**INFORMATION SHOWN**.
=-=-=

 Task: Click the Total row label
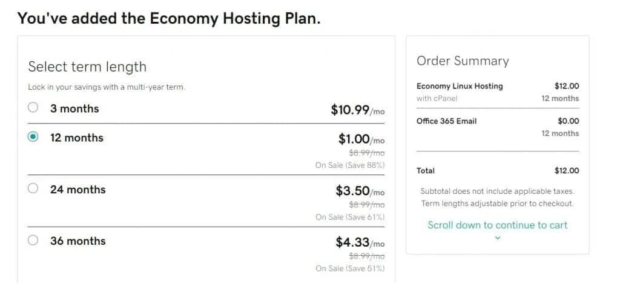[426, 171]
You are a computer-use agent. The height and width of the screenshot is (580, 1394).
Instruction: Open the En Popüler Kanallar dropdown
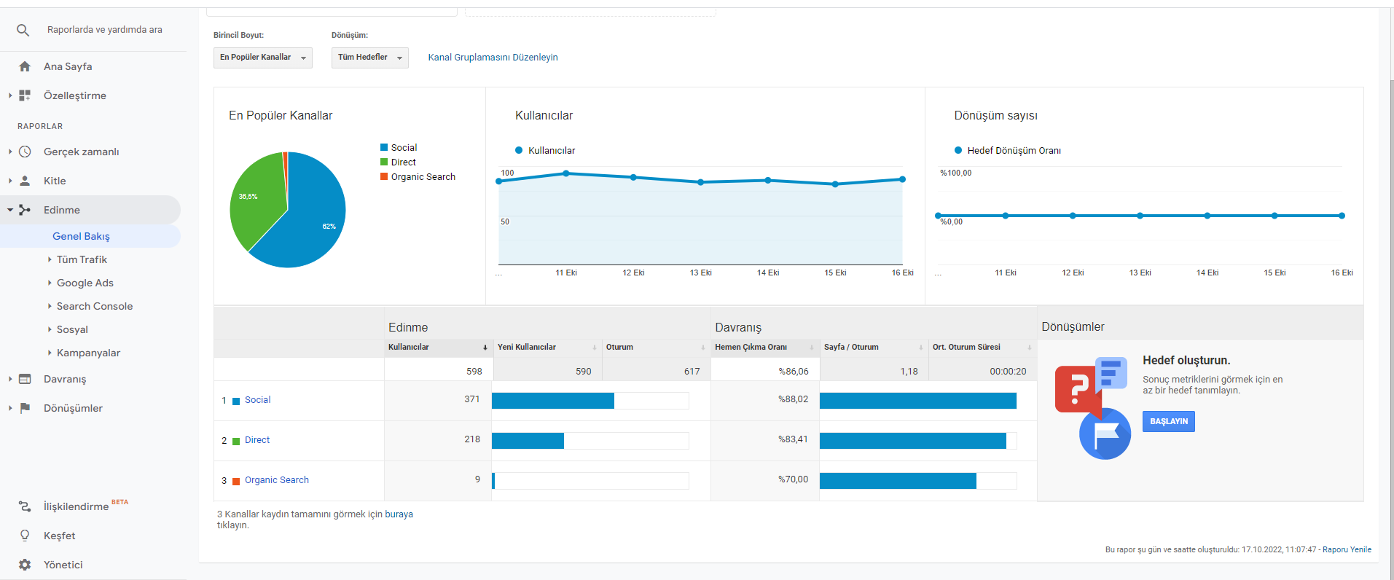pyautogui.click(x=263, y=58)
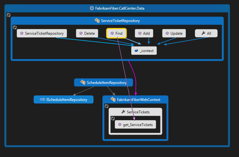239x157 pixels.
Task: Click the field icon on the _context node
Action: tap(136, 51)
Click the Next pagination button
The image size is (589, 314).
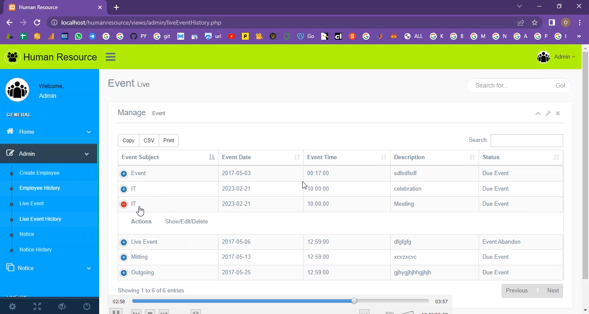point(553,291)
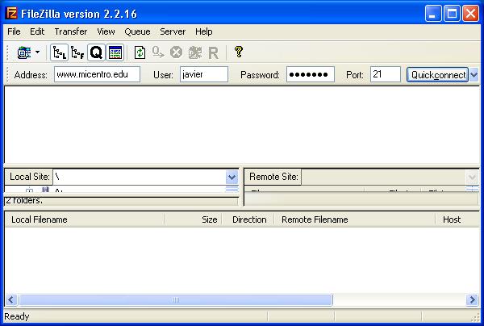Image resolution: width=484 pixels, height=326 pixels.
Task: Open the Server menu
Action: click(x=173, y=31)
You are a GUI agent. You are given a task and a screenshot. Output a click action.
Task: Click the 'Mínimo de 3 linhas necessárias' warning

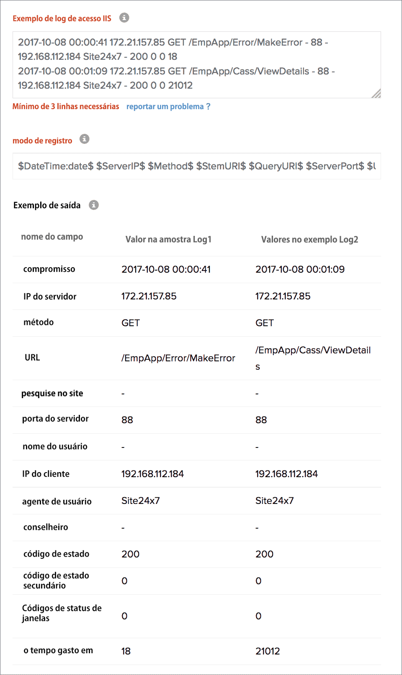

=-=-=

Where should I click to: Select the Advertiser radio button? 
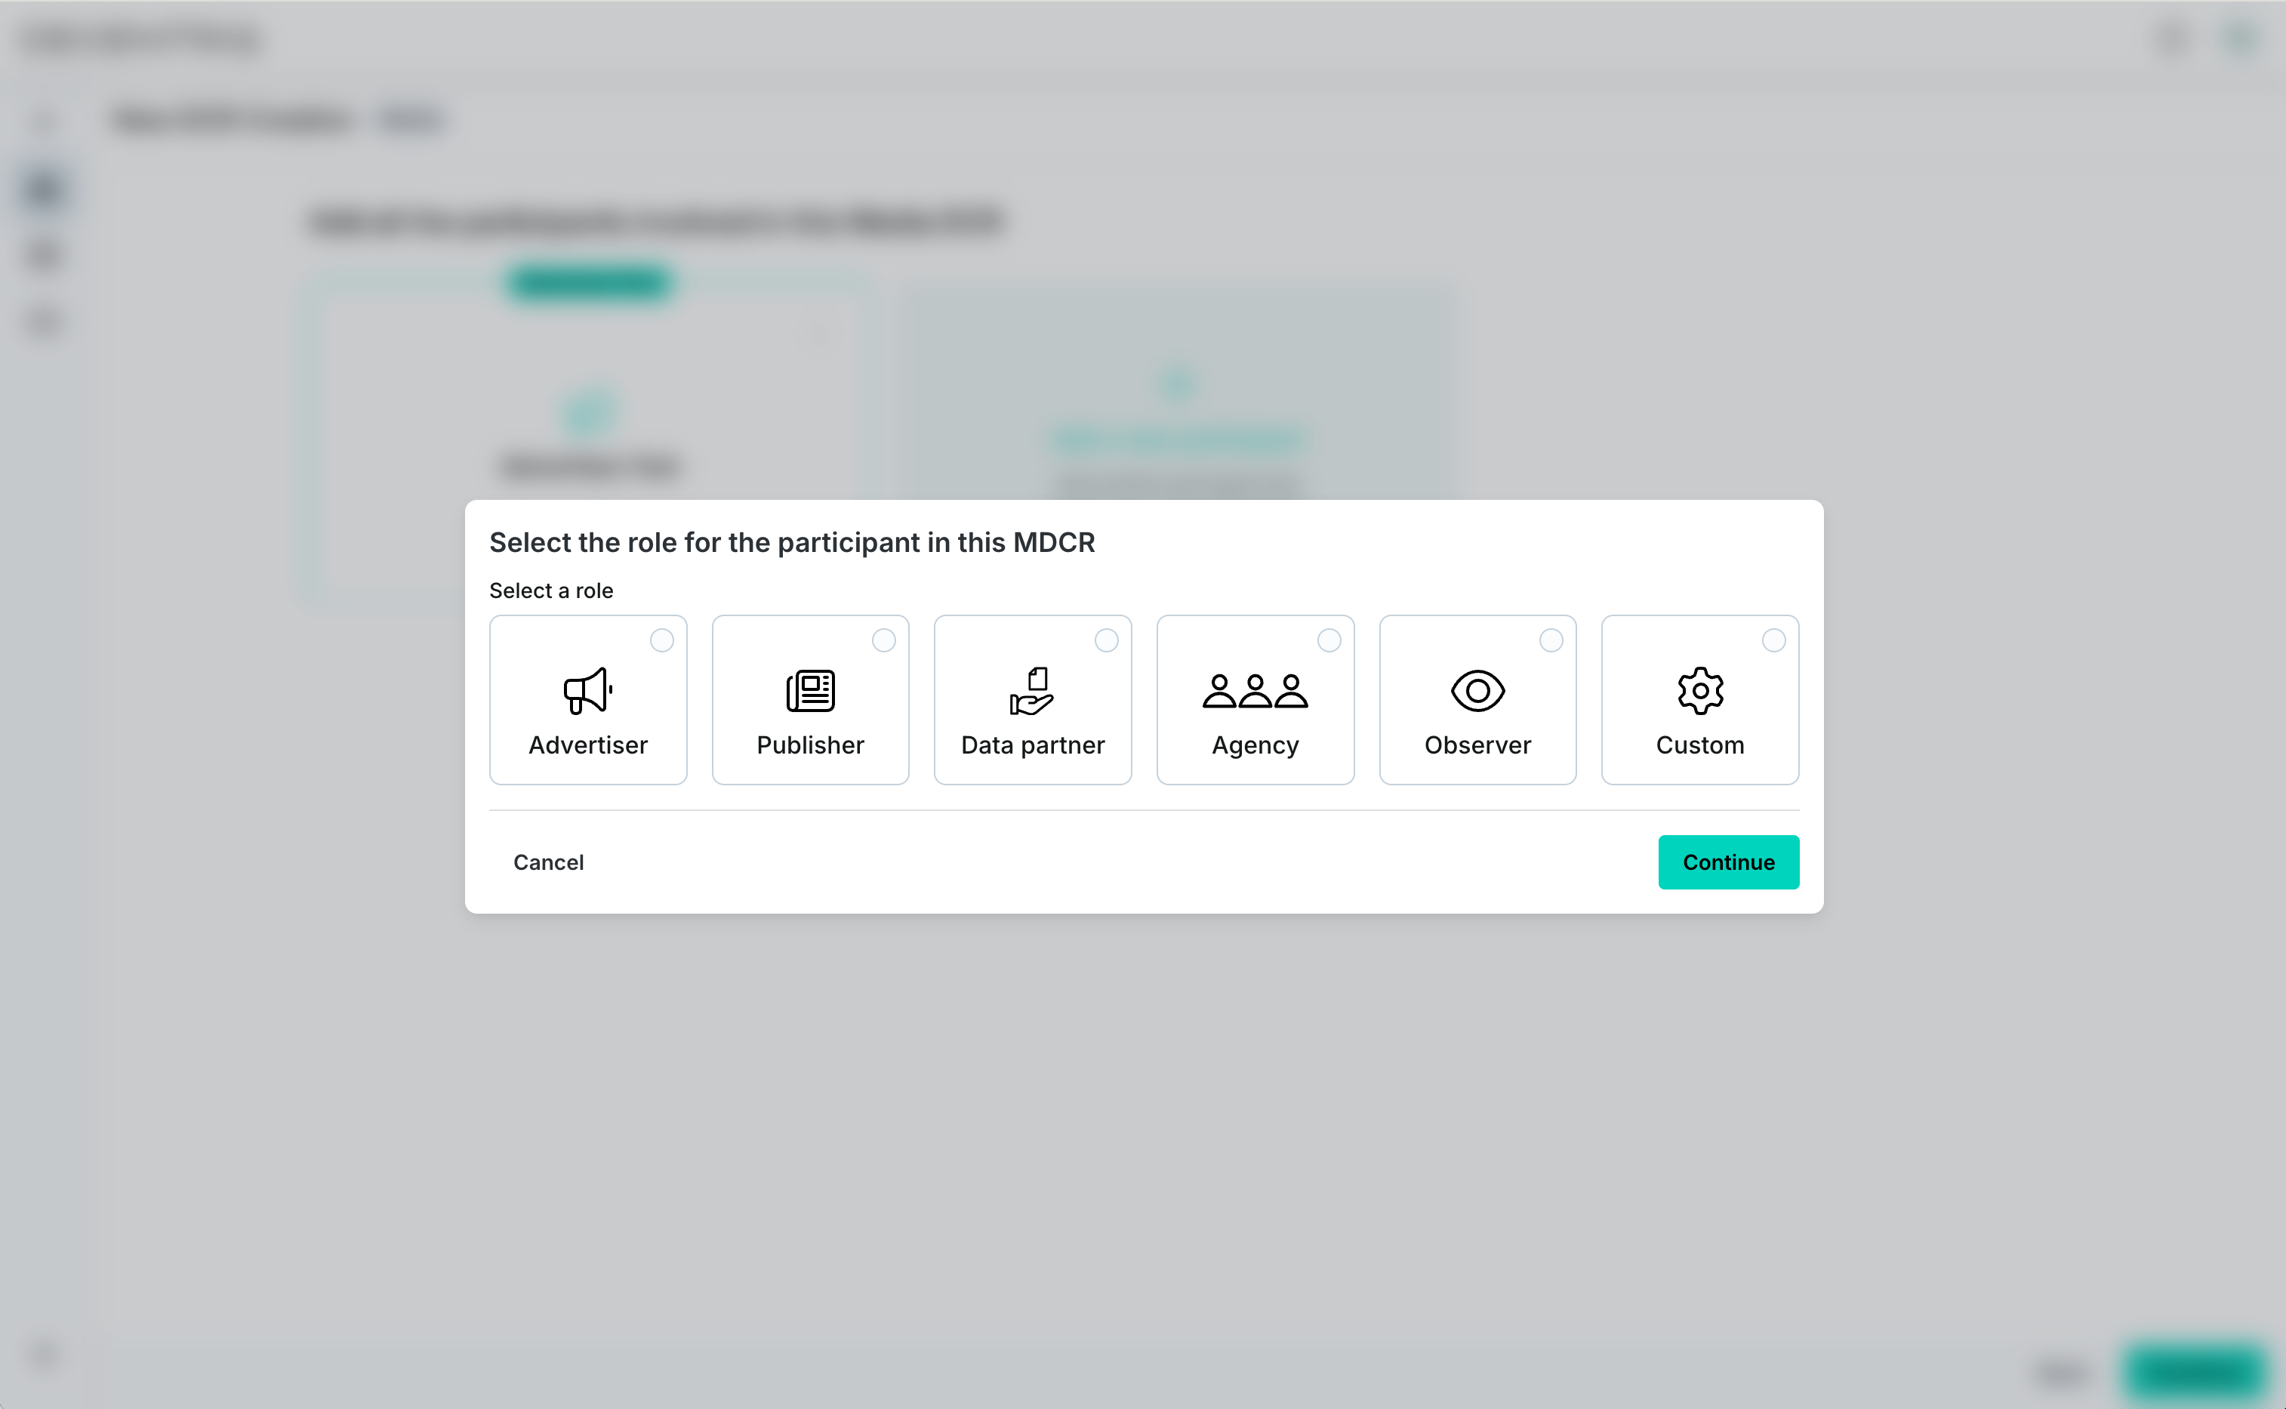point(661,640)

=-=-=

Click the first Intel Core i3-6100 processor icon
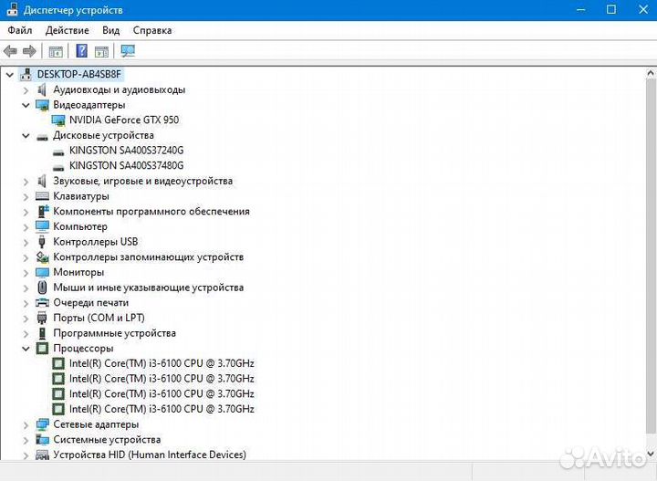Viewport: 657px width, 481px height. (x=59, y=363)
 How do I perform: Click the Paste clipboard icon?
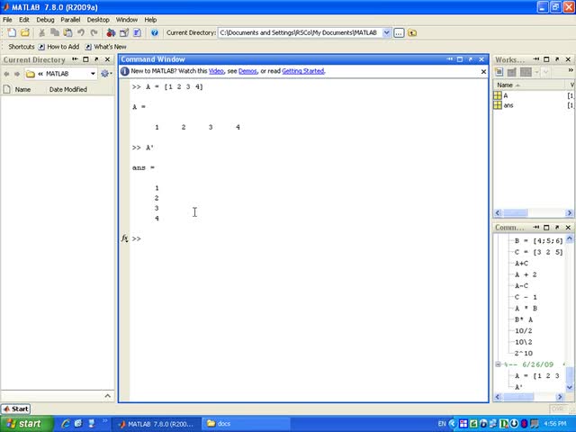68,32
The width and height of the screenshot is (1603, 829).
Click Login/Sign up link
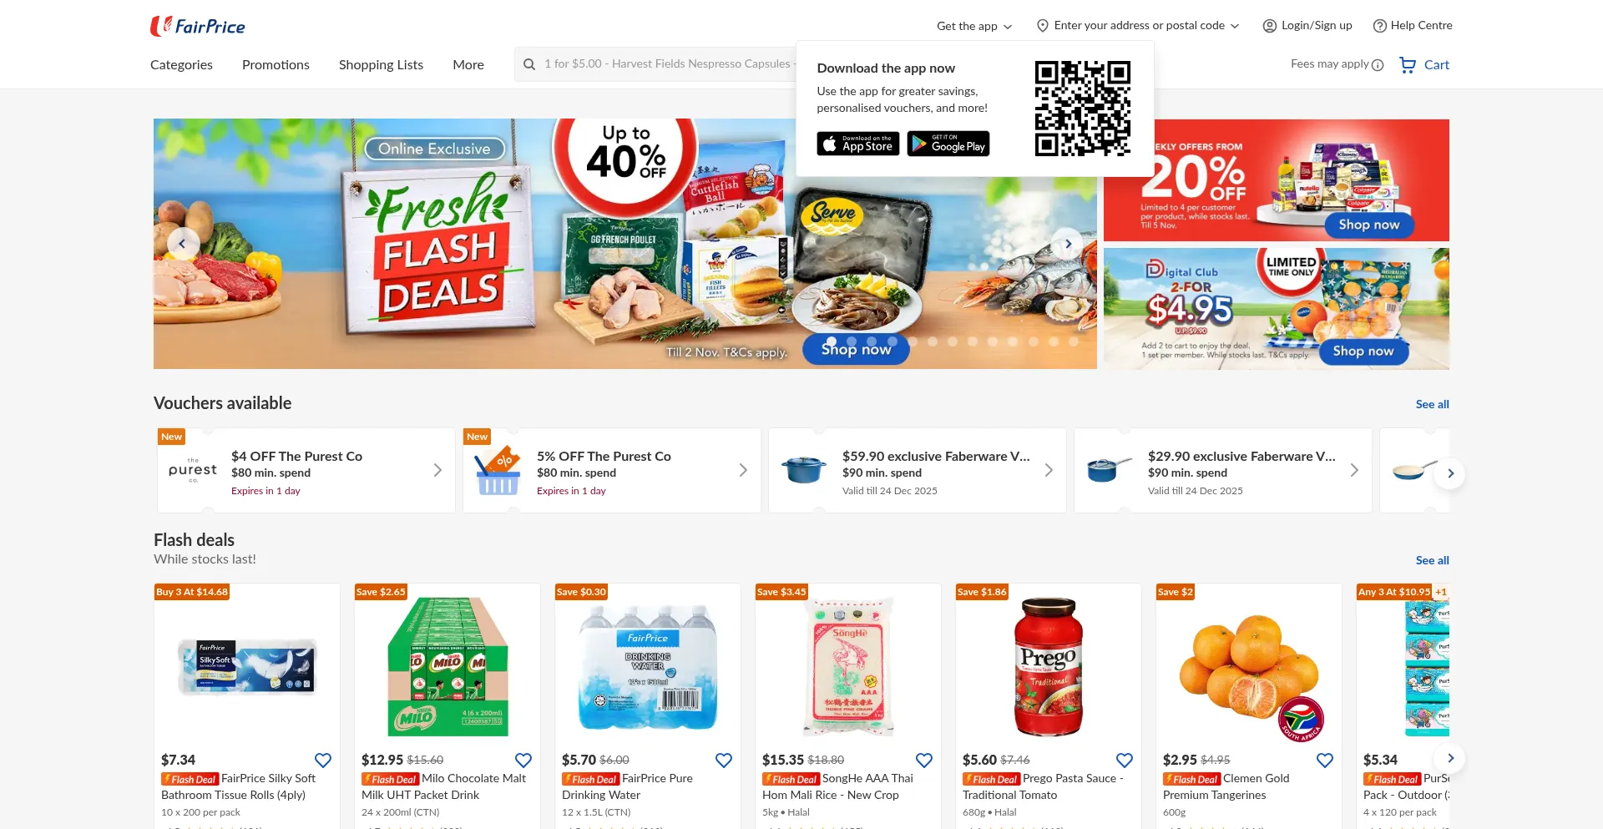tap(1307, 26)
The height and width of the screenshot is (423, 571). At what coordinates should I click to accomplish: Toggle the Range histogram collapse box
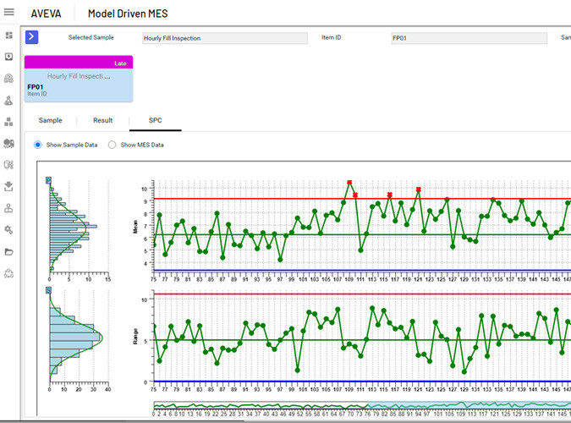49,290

=-=-=

**GIVEN PROBLEM**. Rewrite the items starting with the line that contains "Task: Click the Total row label" and going on through the line that contains "Task: Click the 'Mínimo", replacing "dropdown" with "selector" and changing nothing else. Leave the pictures out of your answer.

**FINAL RESULT**.
 Task: Click the Total row label
[426, 171]
You are a computer-use agent. The height and width of the screenshot is (580, 1394).
Instruction: Open the En Popüler Kanallar selector
pyautogui.click(x=263, y=58)
239x157 pixels.
Task: Click the field icon on the _context node
Action: tap(136, 51)
Click the Next pagination button
The image size is (589, 314).
point(553,291)
Image resolution: width=484 pixels, height=326 pixels.
Task: Open the Server menu
Action: click(x=173, y=31)
You are a GUI agent. You are given a task and a screenshot. Output a click action.
Task: Click the 'Mínimo de 3 linhas necessárias' warning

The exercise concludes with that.